The following functions are available for working with complex numbers.
Each expects a single argument. They are called mapping functions
because when given a matrix argument, they apply the given function to
each element of the matrix.
- Mapping Function: ceil (x)
-
Return the smallest integer not less than x. If x is
complex, return
ceil (real (x)) + ceil (imag (x)) * I
.
- Mapping Function: exp (x)
-
Compute the exponential of x. To compute the matrix exponential,
see section Linear Algebra.
- Mapping Function: fix (x)
-
Truncate x toward zero. If x is complex, return
fix (real (x)) + fix (imag (x)) * I
.
- Mapping Function: floor (x)
-
Return the largest integer not greater than x.
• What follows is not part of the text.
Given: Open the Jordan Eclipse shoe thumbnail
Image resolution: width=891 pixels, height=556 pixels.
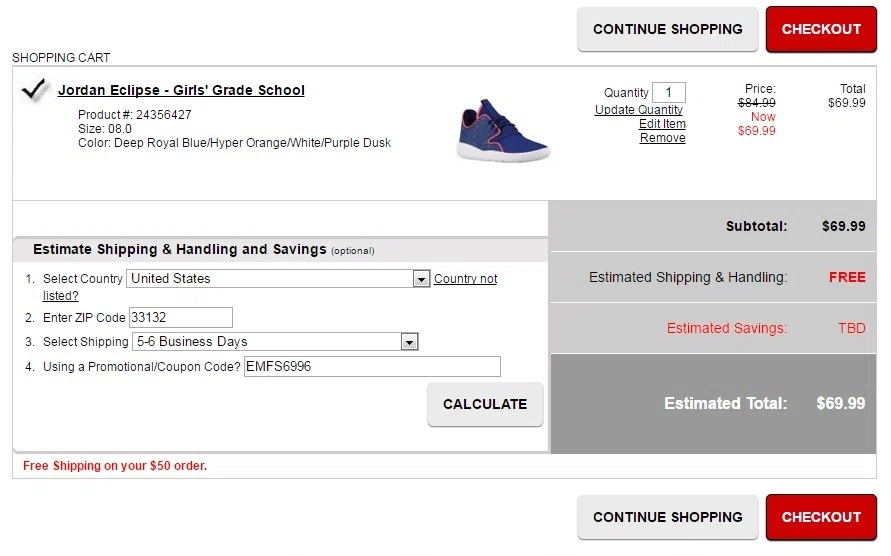Looking at the screenshot, I should click(x=503, y=131).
If x is
complex, return
floor (real (x)) + floor (imag (x)) * I
.
- Mapping Function: gcd (x,
...
)
-
Compute the greatest common divisor of the elements of x, or the
list of all the arguments. For example,
gcd (a1, ..., ak)
is the same as
gcd ([a1, ..., ak])
An optional second return value, v
contains an integer vector such that
g = v(1) * a(k) + ... + v(k) * a(k)
- Mapping Function: lcm (x,
...
)
-
Compute the least common multiple of the elements elements of x, or
the list of all the arguments. For example,
lcm (a1, ..., ak)
is the same as
lcm ([a1, ..., ak]).
- Mapping Function: log (x)
-
Compute the natural logarithm for each element of x. To compute the
matrix logarithm, see section Linear Algebra.
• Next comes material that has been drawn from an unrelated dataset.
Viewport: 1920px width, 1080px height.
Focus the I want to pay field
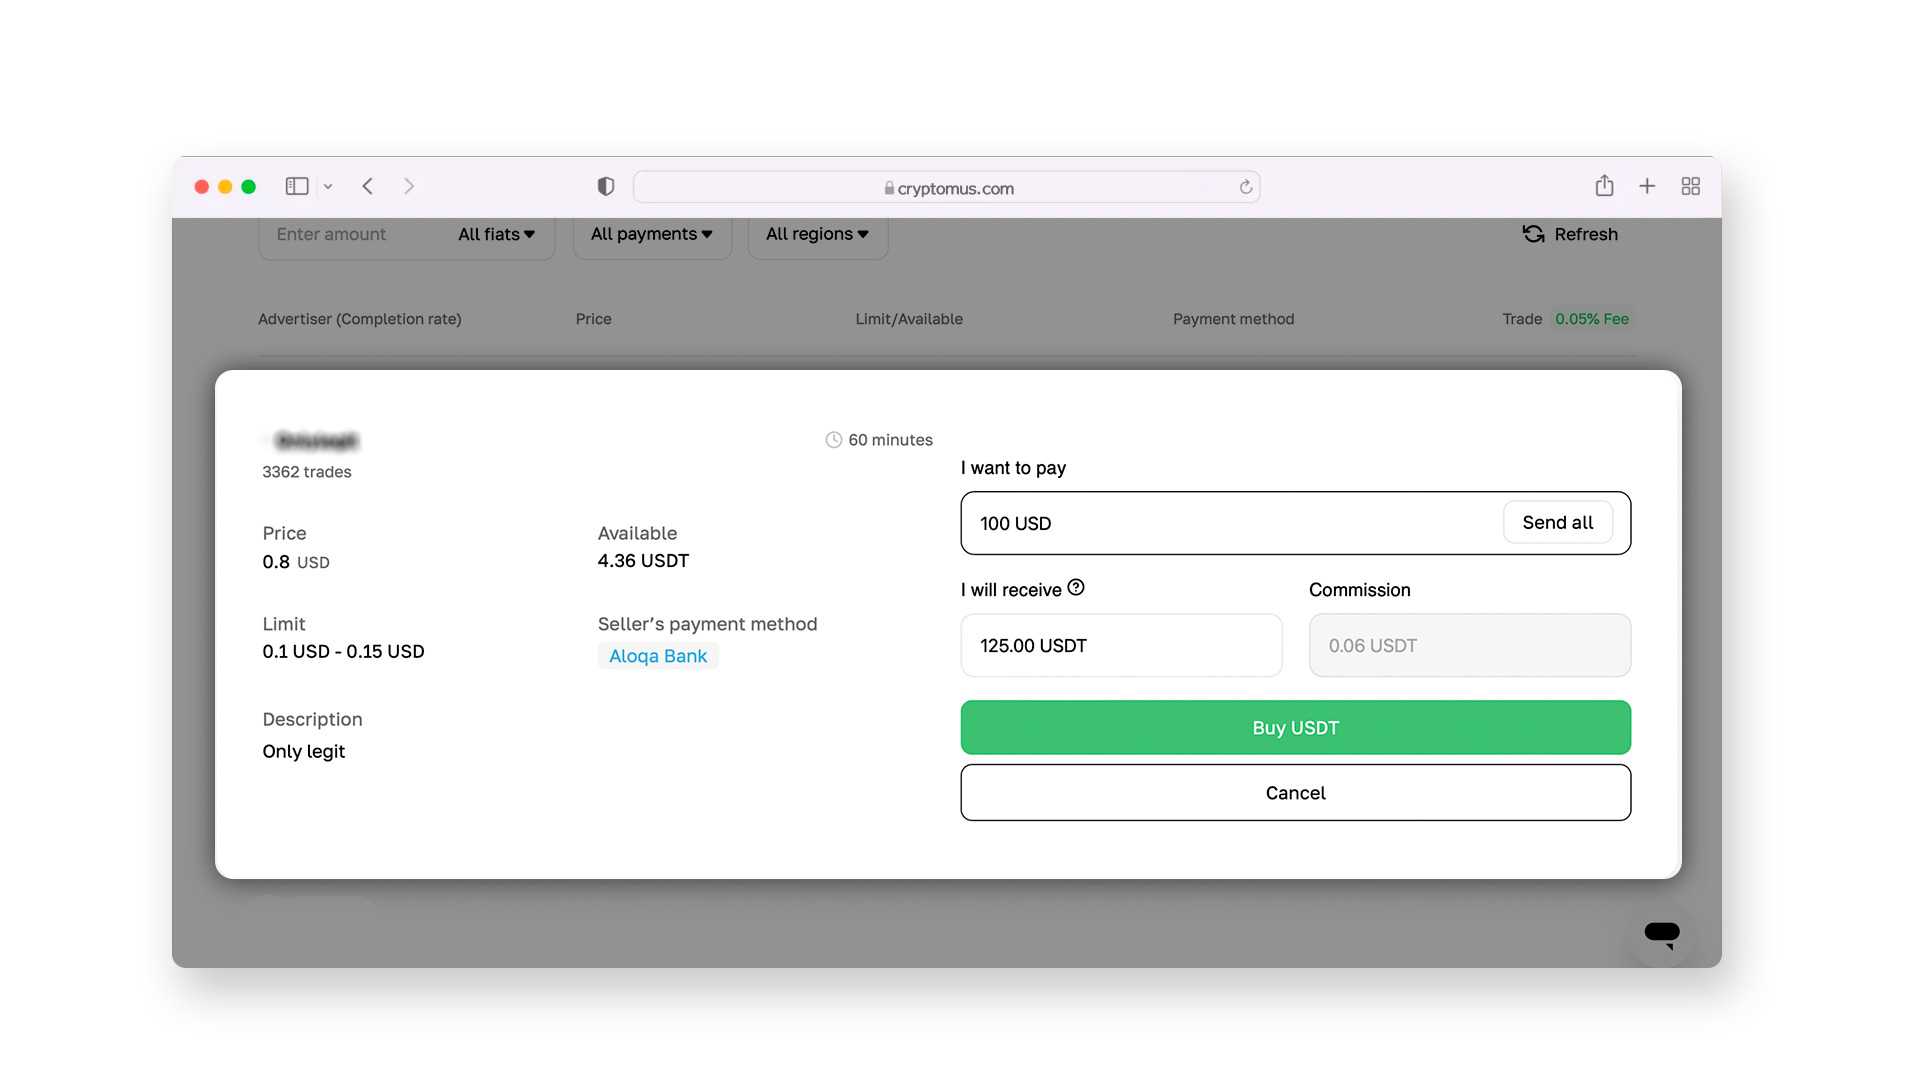click(1230, 523)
See also: log2, log10, logspace, exp
- Mapping Function: log10 (x)
-
Compute the base-10 logarithm for each element of x.
See also: log, log2, logspace, exp
- Mapping Function: y = log2 (x)
-
- Mapping Function: [f, e] log2 (x)
-
Compute the base-2 logarithm of x. With two outputs, returns
f and e such that
1/2 <= abs(f) < 1 and x = f * 2^e.
max (X): maximum value(s) of a vector (matrix)
min (X): minimum value(s) of a vector (matrix)
- Function File: nextpow2 (x)
-
If x is a scalar, returns the first integer n such that
2^n >= abs (x).
If x is a vector, return
nextpow2 (length (x))
.
- Mapping Function: pow2 (x)
-
- Mapping Function: pow2 (f, e)
-
With one argument, computes
2 .^ x
for each element of x. With two arguments, returns
f .* (2 .^ e).
- Mapping Function: rem (x, y)
-
Return the remainder of
x / y
, computed using the
expression
x - y .* fix (x ./ y)
An error message is printed if the dimensions of the arguments do not
agree, or if either of the arguments is complex.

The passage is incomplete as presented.